La nueva administración peruana ha planteado como eje central la reconciliación nacional y la reconstrucción de la confianza institucional. Los gobiernos sucesivos han dejado un rastro de debilidad institucional y divisiones sociales que erosionaron la credibilidad de las estructuras democráticas. Fujimori ha reconocido que la ciudadanía atraviesa una crisis de desconfianza profunda hacia las instituciones públicas, lo que representa uno de los principales desafíos de su administración.
La victoria, conseguida por márgenes ajustados, subraya las tensiones políticas que persisten en Perú. Cerrar las fracturas sociales requiere no solo discursos de unidad, sino políticas concretas que demuestren capacidad de gestión. El mandato inicia en un contexto donde los peruanos esperan soluciones en seguridad, economía y recuperación institucional tras años de volatilidad política.

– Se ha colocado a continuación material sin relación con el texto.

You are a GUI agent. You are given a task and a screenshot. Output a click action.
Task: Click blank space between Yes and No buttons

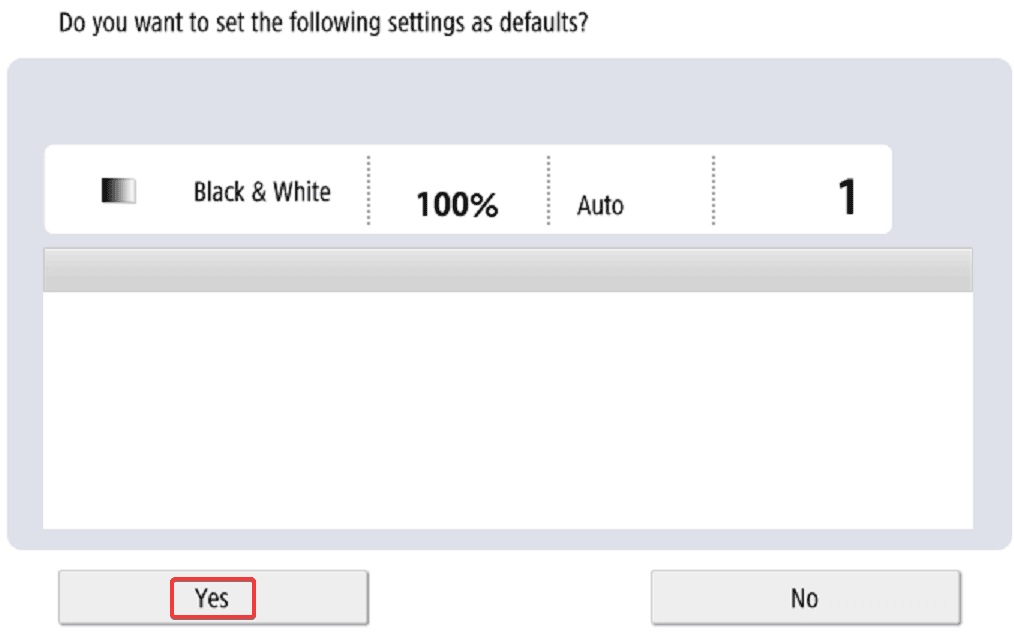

Para Centroamérica, este cambio en Perú representa un reordenamiento en la región andina que podría influir en dinámicas comerciales y diplomáticas regionales. La estabilidad política en países como Perú impacta indirectamente en Honduras y la región, especialmente en temas de cooperación hemisférica y movimientos migratorios. Los próximos meses serán decisivos para demostrar si esta administración logra efectivamente reconstruir las instituciones peruanas.